PASSAGE PROVIDED:
Has the term "Racism" Lost its Meaning?

Just this week I've seen a number of Facebook memes that claim that the phrase "Black Lives Matter" is racist. White it was easy to see why the lie is popular among Trump's base, it made me wonder how the term racism lost it's meaning.


This photo of from an Indian boarding school showing how the boys were being "saved from their culture. Racism doesn't always look like Jim Crow


It is odd how the word "racism" has no universal meaning given how often it is used.

While the term racism came into common usage in the 1930's to describe the way the Nazi's created the Aryan racial myth. Then they used that myth to strip not just Jews, but Slavs and those of sub-Saharan African descent of even the most basic of human rights.

Yet Hitler did not create this German/Nordic superiority ideology, nor did he create the justification to use that ideology to dehumanize people. To justify his call to eradicate the population of Eastern Europe of it's native “sub-human” inhabitants to gain more "living room" for the German "race; he looked not to some ancient culture, but to America. He looked to the United States as a role model in the way the native population was dehumanized to justify the approbation of vast swaths of land. Like our forefather's did, Hitler saw land occupied by Slaves and Jews to be effectively uninhabited since those who lived there were not considered to have rights worth mentioning.

REQUIRED WORK:
1. Repeat the racism piece word for word, everything from "Just this week" down to "it is used.".
2. Please restate the paragraph of the racism piece beginning "While the term racism came into common usage" as a short bulleted list that keeps its main facts.
The listing after the racism piece is not needed for anything here.

EXTRACTED DATA:
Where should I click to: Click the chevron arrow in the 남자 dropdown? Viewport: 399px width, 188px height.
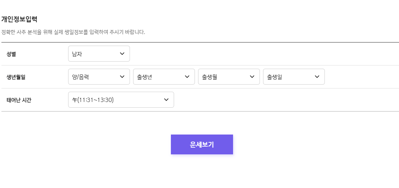pos(122,54)
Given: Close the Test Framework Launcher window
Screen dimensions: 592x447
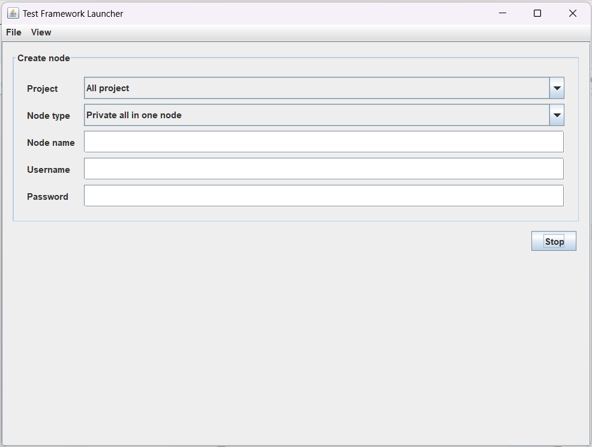Looking at the screenshot, I should click(x=572, y=13).
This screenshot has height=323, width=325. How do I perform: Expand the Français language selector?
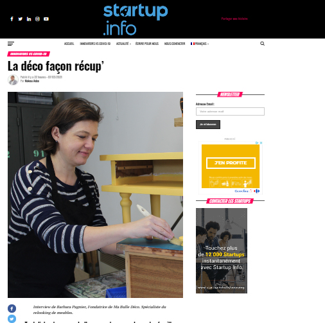click(200, 44)
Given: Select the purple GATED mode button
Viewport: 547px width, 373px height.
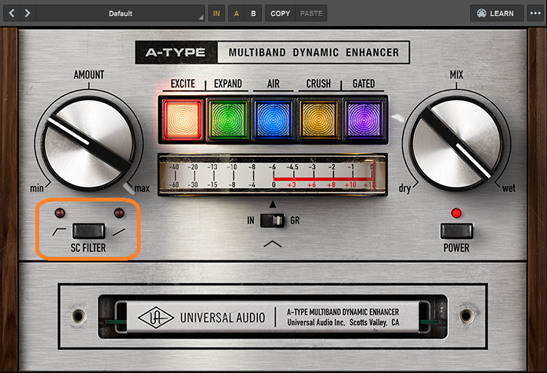Looking at the screenshot, I should 364,121.
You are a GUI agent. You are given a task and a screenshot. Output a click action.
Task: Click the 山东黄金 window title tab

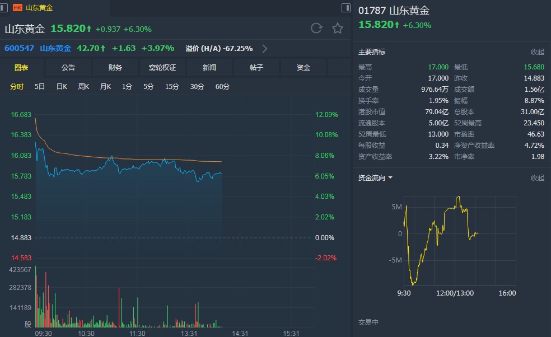39,8
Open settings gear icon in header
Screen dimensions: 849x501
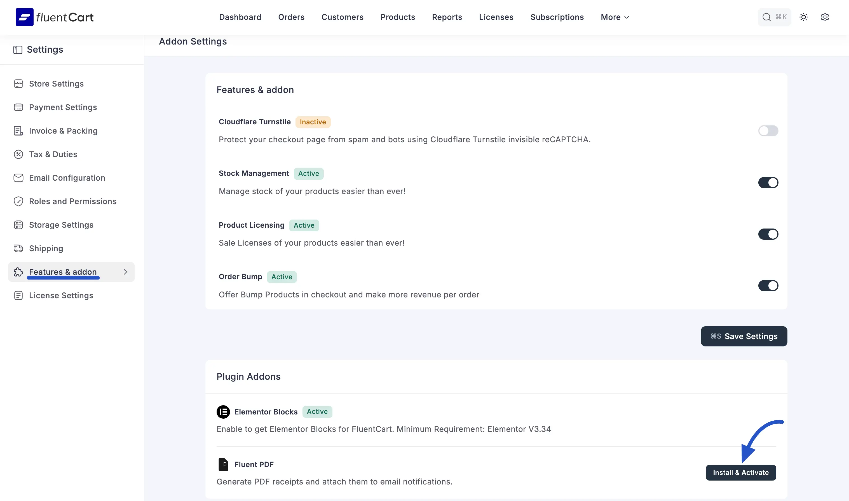[825, 17]
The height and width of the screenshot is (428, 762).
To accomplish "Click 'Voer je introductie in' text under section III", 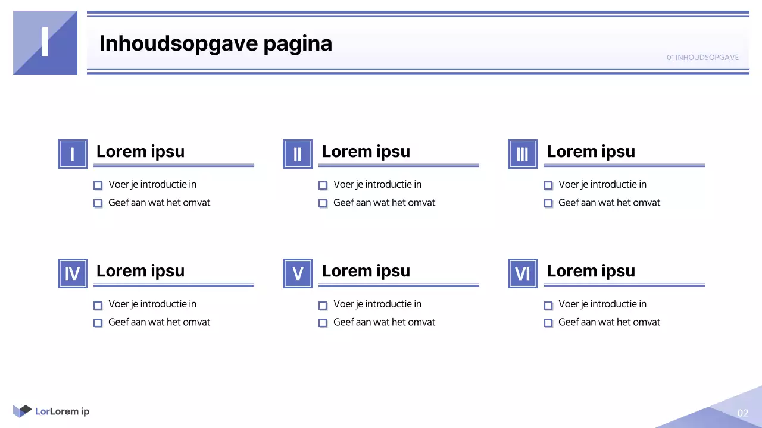I will click(602, 185).
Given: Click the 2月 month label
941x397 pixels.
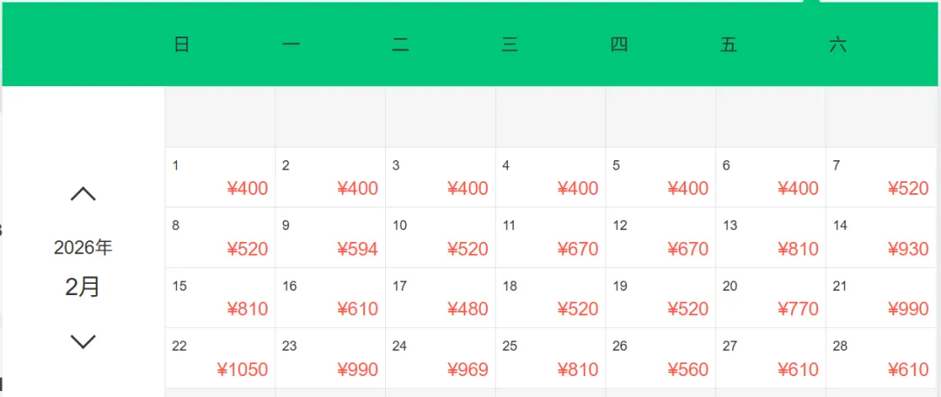Looking at the screenshot, I should pyautogui.click(x=83, y=286).
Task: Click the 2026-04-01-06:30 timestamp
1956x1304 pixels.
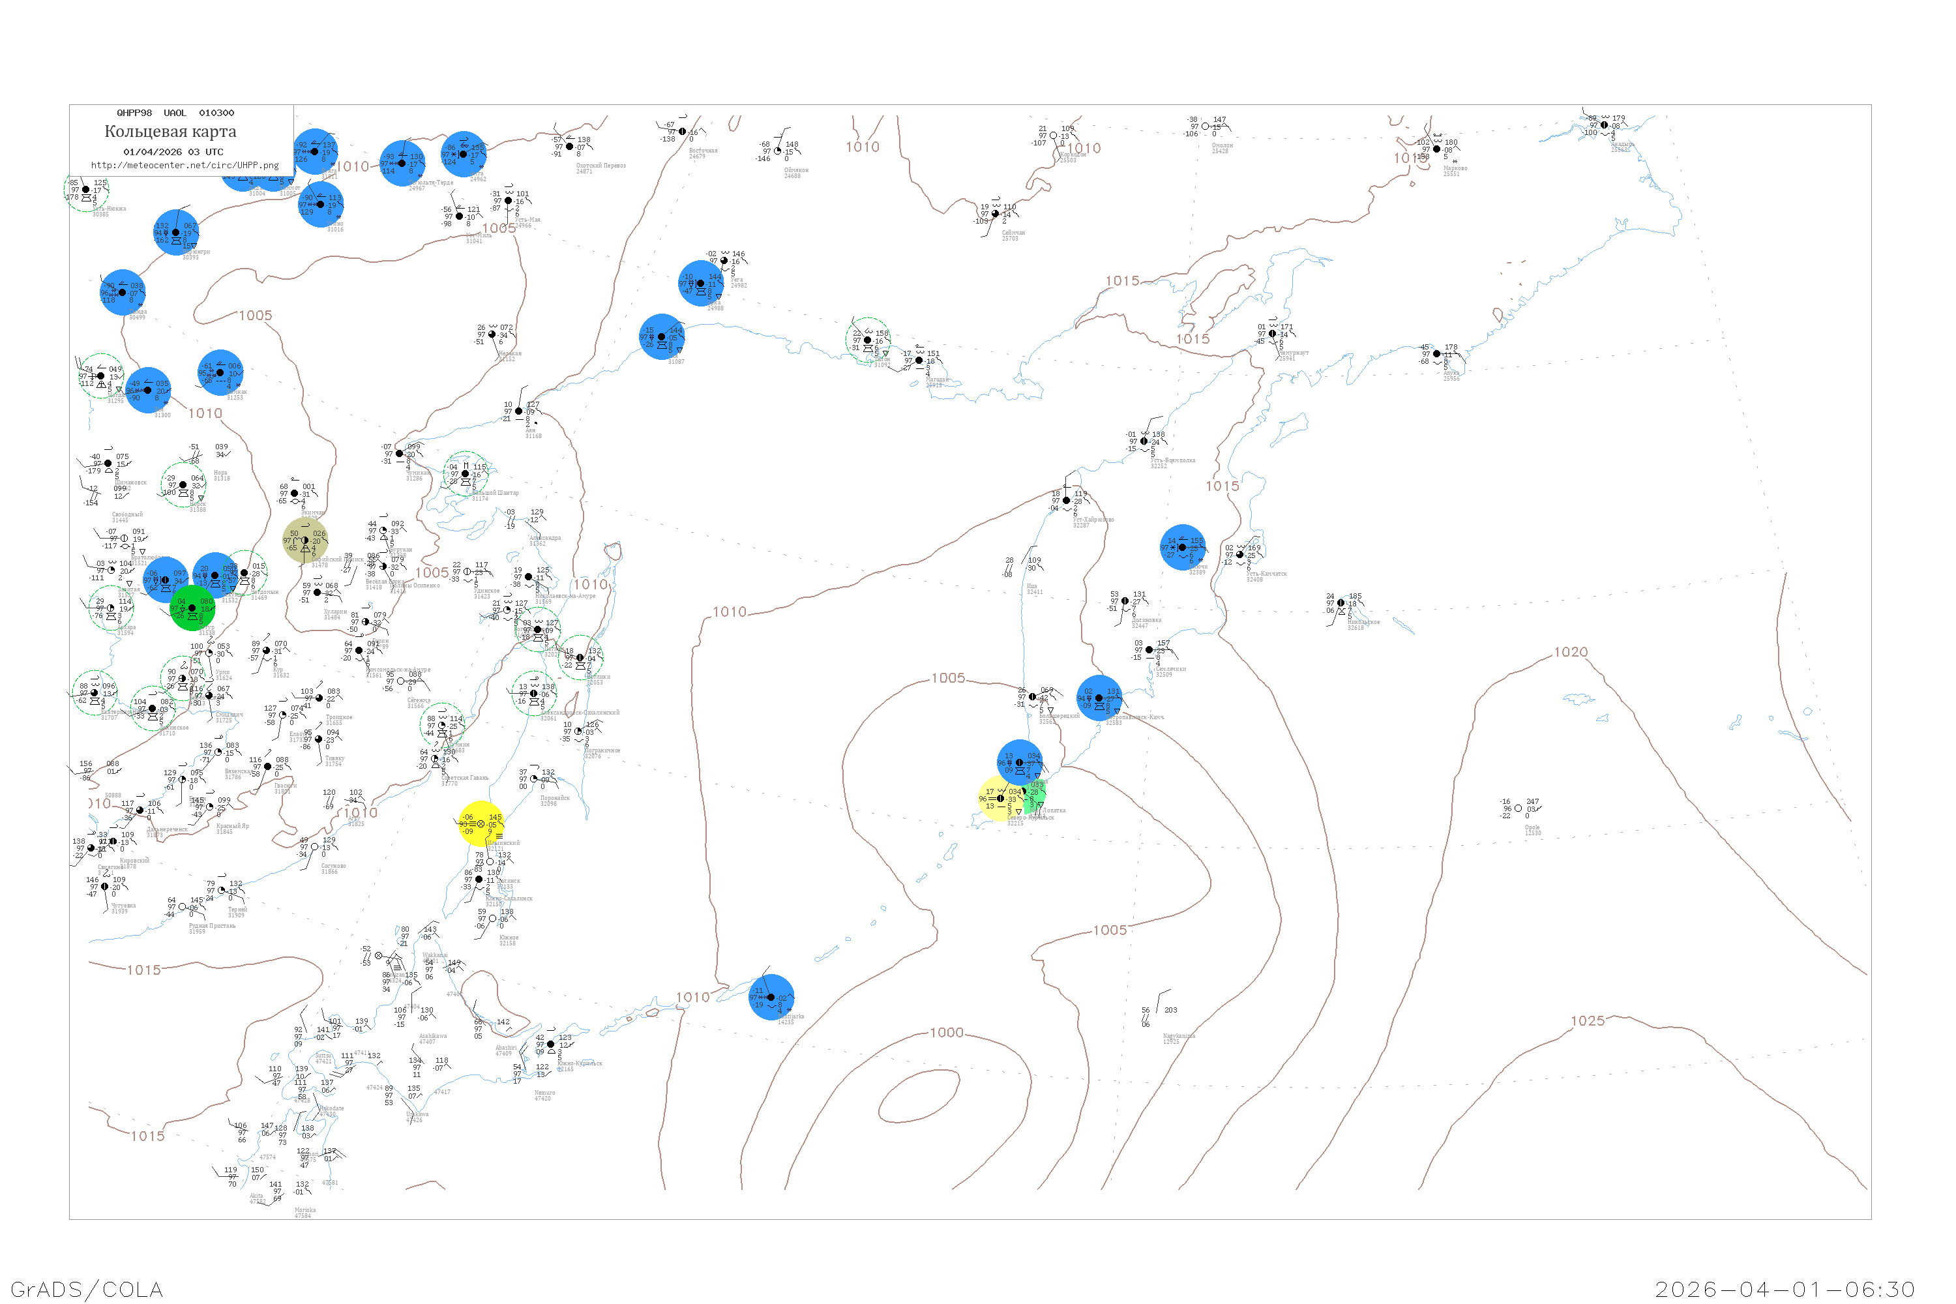Action: click(1784, 1289)
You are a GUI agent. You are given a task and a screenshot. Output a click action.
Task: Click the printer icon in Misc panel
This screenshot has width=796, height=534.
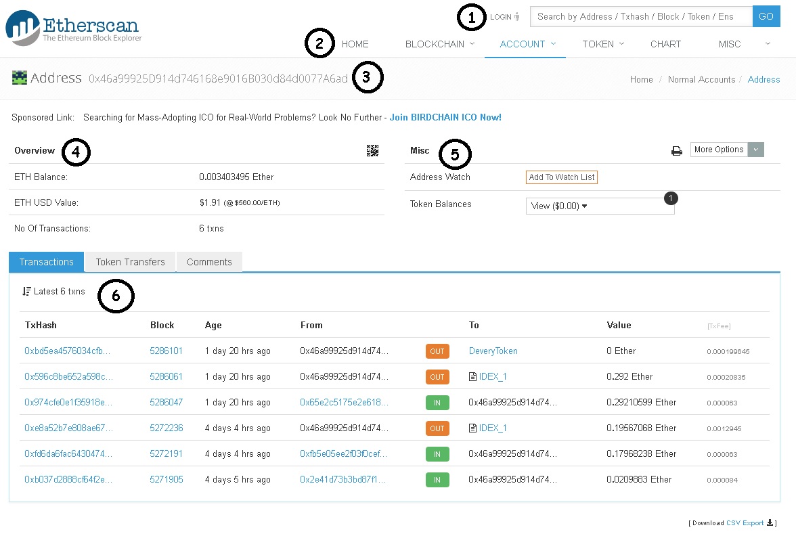click(676, 150)
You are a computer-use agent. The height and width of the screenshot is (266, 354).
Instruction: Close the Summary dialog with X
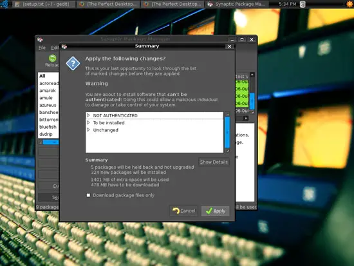pyautogui.click(x=229, y=46)
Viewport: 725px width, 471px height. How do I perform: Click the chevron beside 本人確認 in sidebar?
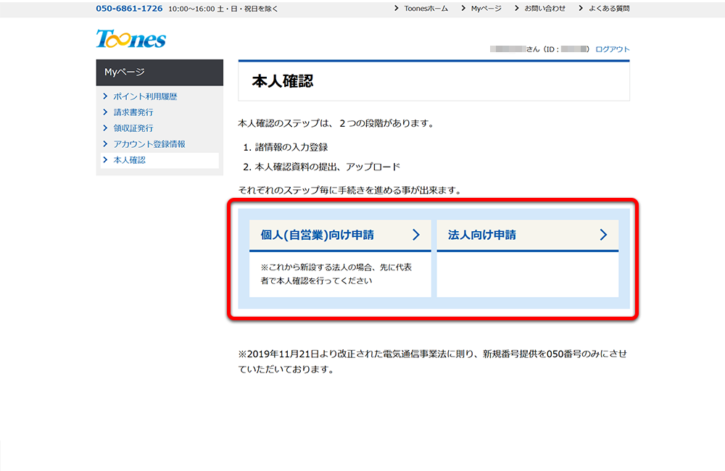pos(106,161)
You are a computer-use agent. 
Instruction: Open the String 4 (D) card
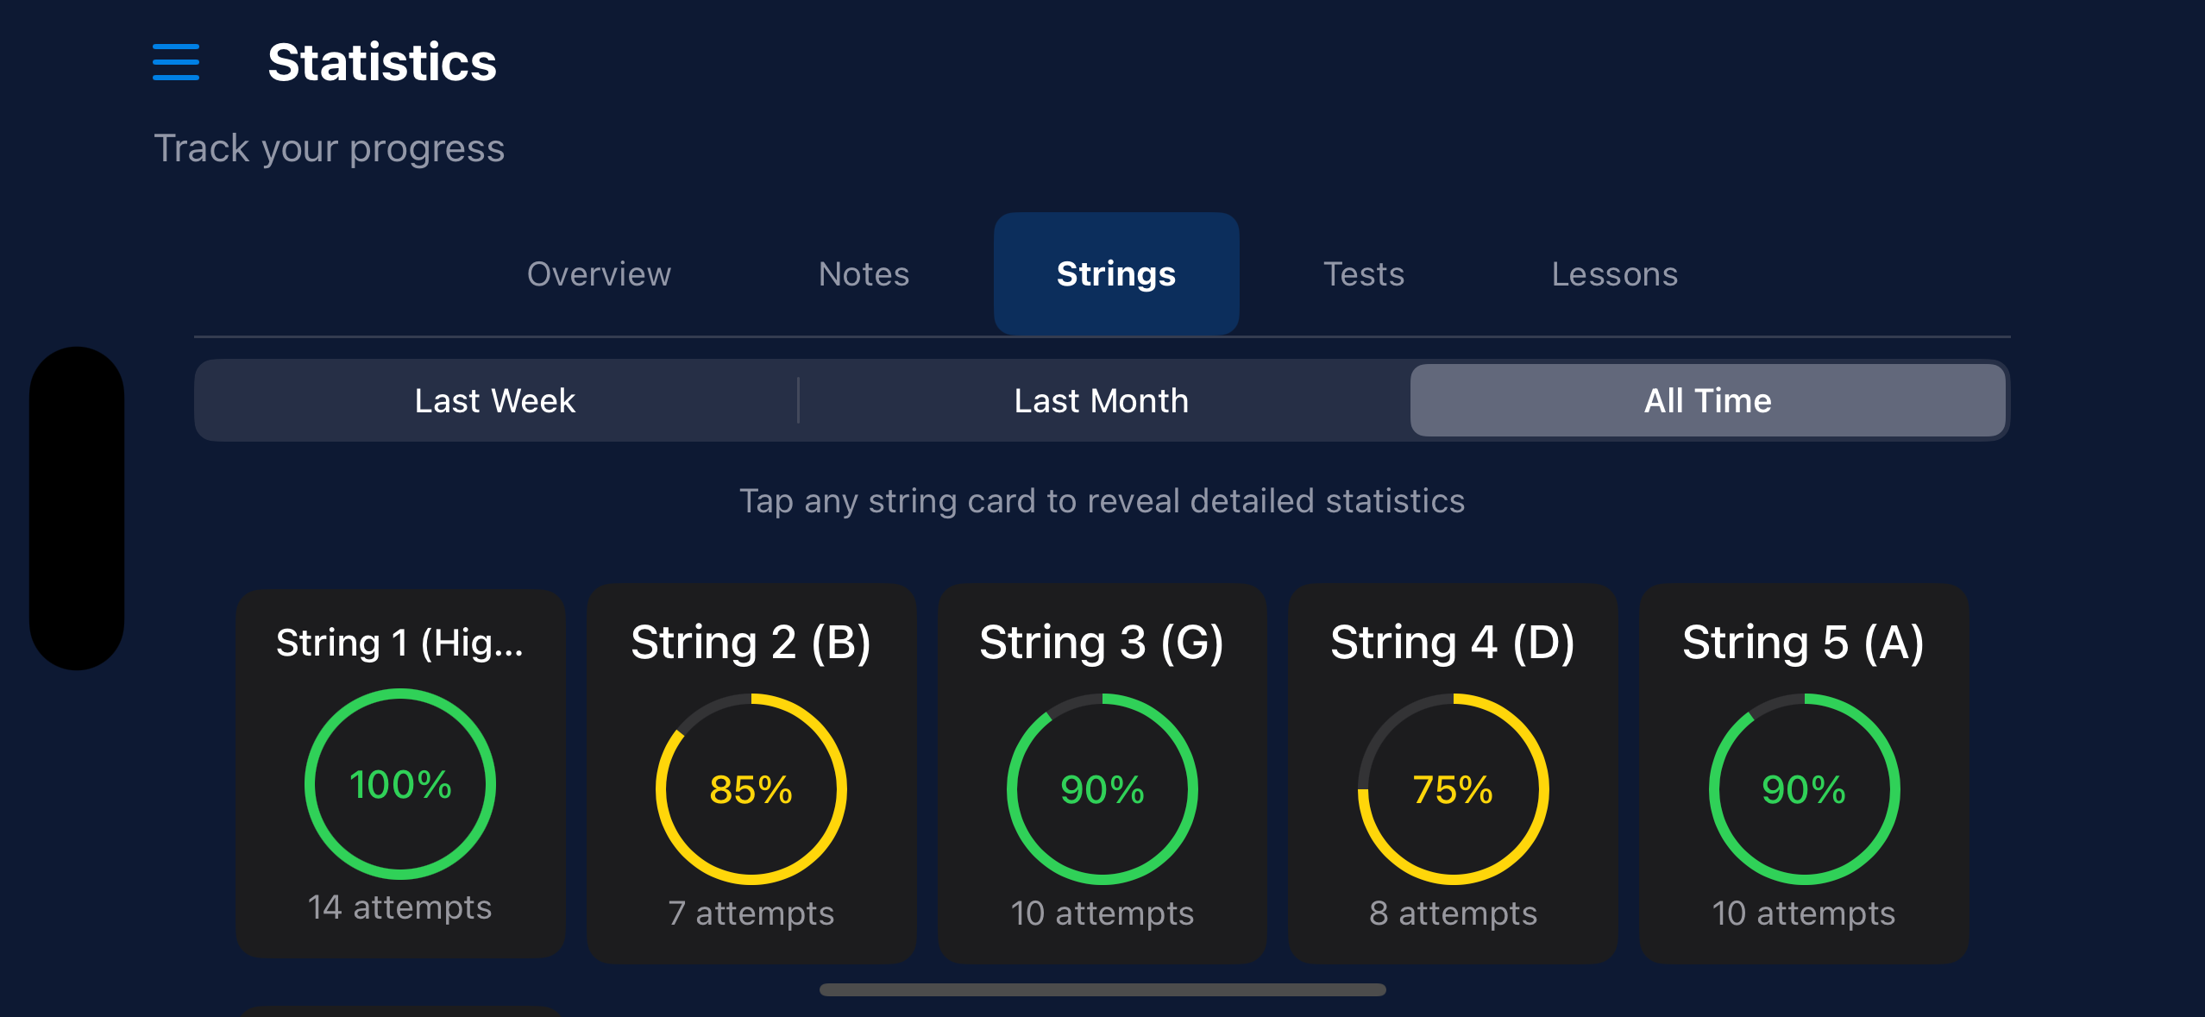coord(1453,643)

OUTPUTS BY TASK:
1.
Just this week I've seen a number of Facebook memes that claim that the phrase "Black Lives Matter" is racist. White it was easy to see why the lie is popular among Trump's base, it made me wonder how the term racism lost it's meaning.


This photo of from an Indian boarding school showing how the boys were being "saved from their culture. Racism doesn't always look like Jim Crow


It is odd how the word "racism" has no universal meaning given how often it is used.

2.
- The term "racism" came into common usage in the 1930s.
- It described how the Nazis created the Aryan racial myth.
- The Nazis used that myth to strip Jews, Slavs and people of sub-Saharan African descent of even the most basic human rights.